Indeed Chamisa put up a good fight, he is a key player in Zimbabwe politics, but in every contest there is a winner and a loser, and it is easier to work with graceful losers rather than with bitter ones.

Chamisa paralysed the country for three weeks when he refused to concede defeat. Even when the country’s highest court ruled against him, he rejected the court’s decision, so why should Mnangagwa work with someone who refuses to recognize his victory, someone who regards him as a “thief” that stole the election from him?

Mnangagwa told Britain’s Sky News, three days after his victory was announced and before Chamisa had challenged the result, that he did not need a government of national unity.

“In 1964 Harold Wilson of Britain beat the Conservatives by one seat and he formed the government and ruled England,” Mnangagwa said.

“I have a two-thirds majority and you are talking about me abandoning my two-thirds majority to form a government of national unity. Not that it’s a bad idea but it doesn’t show that there is any need.”

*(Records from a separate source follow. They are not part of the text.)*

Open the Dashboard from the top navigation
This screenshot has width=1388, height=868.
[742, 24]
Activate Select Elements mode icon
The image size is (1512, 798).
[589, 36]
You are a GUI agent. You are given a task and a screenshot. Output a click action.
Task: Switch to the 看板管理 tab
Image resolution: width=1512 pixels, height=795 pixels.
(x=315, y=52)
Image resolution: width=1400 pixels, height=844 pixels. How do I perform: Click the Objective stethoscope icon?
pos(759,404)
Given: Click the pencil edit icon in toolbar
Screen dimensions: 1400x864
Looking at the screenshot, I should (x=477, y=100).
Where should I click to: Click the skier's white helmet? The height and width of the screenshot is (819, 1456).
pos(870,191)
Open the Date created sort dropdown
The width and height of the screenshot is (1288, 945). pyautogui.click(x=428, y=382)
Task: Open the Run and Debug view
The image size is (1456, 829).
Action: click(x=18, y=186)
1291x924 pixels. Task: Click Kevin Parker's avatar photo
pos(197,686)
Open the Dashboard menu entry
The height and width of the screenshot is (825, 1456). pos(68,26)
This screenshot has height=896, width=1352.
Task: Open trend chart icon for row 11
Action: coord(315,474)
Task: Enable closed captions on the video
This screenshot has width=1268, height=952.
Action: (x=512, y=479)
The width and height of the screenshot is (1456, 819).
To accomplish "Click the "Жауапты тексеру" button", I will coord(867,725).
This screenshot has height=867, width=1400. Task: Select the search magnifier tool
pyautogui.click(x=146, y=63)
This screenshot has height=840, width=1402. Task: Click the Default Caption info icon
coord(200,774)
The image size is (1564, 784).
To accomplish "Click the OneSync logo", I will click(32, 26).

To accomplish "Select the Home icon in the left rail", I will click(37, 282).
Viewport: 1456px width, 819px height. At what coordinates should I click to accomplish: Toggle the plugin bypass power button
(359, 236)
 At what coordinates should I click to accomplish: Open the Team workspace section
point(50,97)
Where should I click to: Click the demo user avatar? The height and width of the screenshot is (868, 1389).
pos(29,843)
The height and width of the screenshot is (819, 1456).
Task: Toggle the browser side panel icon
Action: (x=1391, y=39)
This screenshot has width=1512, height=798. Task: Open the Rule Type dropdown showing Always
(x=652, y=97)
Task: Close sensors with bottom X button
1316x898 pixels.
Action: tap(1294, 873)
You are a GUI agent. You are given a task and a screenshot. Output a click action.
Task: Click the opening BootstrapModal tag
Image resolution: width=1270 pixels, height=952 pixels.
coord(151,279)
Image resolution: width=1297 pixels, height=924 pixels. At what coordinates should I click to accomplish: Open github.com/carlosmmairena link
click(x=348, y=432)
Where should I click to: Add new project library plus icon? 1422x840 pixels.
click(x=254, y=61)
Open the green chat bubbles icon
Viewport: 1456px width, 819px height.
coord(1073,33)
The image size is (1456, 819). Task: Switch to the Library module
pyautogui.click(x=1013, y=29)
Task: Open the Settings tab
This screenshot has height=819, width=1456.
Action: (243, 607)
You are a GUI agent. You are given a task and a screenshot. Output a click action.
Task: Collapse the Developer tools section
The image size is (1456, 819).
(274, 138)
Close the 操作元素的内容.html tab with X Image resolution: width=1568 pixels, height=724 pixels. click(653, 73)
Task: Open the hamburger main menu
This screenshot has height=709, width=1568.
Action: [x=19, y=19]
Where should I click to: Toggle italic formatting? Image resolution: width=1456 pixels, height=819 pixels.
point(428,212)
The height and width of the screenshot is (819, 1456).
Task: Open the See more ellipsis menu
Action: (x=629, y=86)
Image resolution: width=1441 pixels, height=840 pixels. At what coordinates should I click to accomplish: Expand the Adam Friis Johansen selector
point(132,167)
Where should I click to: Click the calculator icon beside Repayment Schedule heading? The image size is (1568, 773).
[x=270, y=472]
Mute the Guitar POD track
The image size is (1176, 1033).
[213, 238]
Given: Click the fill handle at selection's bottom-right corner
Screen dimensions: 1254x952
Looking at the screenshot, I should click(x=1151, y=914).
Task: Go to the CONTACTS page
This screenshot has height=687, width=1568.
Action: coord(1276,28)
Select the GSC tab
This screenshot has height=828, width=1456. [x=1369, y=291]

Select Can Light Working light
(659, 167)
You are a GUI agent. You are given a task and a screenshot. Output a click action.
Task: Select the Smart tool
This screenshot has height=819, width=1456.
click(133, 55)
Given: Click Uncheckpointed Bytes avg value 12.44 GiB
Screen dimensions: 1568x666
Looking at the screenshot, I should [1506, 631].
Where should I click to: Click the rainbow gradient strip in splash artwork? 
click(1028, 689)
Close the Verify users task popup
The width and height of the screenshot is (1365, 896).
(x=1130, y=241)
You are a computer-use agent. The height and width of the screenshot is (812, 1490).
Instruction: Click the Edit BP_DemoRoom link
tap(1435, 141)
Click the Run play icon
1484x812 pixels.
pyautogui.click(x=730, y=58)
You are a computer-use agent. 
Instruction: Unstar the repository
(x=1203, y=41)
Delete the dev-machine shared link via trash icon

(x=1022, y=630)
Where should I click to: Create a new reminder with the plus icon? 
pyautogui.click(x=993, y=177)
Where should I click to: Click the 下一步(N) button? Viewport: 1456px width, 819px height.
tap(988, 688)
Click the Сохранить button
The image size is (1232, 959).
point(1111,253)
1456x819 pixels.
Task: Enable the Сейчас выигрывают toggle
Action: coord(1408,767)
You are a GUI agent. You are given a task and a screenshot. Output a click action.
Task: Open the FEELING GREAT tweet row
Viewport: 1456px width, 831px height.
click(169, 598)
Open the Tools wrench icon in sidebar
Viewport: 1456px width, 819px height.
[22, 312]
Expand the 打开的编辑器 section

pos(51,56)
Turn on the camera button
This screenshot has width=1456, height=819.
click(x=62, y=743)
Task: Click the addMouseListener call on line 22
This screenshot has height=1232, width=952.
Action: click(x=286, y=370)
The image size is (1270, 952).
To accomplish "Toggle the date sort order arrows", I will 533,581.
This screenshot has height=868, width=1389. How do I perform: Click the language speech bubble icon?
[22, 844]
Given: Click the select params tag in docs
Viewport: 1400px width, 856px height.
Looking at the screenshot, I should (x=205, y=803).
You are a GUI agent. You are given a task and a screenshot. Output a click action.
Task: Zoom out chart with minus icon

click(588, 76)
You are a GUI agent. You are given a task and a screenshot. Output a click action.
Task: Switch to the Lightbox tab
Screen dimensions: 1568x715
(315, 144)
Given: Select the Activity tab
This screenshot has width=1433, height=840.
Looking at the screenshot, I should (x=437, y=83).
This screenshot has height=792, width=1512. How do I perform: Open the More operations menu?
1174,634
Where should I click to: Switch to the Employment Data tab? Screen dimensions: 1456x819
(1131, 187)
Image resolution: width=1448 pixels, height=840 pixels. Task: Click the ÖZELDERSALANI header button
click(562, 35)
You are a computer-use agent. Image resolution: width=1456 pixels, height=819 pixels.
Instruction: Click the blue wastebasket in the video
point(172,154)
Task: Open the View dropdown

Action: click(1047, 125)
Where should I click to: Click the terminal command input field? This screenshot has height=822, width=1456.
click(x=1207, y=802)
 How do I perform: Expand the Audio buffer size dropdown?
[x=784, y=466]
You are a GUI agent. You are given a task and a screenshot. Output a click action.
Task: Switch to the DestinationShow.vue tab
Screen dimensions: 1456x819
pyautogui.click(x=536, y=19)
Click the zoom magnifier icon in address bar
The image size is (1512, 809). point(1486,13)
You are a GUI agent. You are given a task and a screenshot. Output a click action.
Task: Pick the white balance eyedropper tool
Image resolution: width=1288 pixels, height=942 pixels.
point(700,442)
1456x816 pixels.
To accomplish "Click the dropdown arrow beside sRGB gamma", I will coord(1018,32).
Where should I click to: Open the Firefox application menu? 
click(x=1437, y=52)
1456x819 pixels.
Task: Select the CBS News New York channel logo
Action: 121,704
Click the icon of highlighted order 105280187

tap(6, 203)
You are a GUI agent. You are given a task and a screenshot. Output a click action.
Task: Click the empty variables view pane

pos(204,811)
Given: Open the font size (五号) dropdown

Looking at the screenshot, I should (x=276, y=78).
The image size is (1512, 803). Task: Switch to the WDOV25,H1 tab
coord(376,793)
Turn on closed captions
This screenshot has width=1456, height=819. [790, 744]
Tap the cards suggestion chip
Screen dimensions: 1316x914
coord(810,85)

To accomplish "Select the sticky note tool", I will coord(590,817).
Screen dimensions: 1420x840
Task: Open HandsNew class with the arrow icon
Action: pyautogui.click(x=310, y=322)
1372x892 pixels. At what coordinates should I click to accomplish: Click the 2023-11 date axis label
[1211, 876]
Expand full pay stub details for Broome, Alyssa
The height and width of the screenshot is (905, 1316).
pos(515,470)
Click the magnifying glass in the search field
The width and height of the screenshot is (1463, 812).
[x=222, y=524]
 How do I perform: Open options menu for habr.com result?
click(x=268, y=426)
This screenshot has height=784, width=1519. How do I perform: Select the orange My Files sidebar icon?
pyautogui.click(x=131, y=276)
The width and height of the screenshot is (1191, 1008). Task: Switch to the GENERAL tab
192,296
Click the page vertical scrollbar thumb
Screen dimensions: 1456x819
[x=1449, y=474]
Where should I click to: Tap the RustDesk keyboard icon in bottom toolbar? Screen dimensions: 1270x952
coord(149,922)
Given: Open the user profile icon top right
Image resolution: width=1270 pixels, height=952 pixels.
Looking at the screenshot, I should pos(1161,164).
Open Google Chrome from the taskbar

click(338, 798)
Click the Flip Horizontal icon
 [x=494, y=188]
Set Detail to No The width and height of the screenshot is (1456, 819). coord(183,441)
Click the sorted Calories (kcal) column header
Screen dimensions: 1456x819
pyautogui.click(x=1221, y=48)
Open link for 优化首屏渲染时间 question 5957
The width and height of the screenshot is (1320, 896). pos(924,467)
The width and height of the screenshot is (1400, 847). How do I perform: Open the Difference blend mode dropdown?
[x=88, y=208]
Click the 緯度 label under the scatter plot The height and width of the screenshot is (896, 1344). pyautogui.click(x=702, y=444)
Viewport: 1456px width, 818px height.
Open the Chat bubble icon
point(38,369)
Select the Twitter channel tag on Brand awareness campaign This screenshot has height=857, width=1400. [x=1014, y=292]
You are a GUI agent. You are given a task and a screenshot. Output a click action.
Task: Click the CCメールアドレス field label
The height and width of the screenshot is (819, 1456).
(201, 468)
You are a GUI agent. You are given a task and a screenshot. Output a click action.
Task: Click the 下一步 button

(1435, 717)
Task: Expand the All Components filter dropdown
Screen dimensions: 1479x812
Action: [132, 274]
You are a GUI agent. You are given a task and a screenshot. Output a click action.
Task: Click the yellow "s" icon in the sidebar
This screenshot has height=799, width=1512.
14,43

The question is, is there a need now?

The idea of a government of national unity is good, provided there is unity of purpose. There is no such unity of purpose between the Zimbabwe African National Union-Patriotic Front and the MDC Alliance.

Right now Chamisa is raising money to file a petition with the African Commission on Human and People’s Rights to nullify the court ruling that said Mnangagwa was the legitimate President of Zimbabwe, so how can the two form a government of national unity?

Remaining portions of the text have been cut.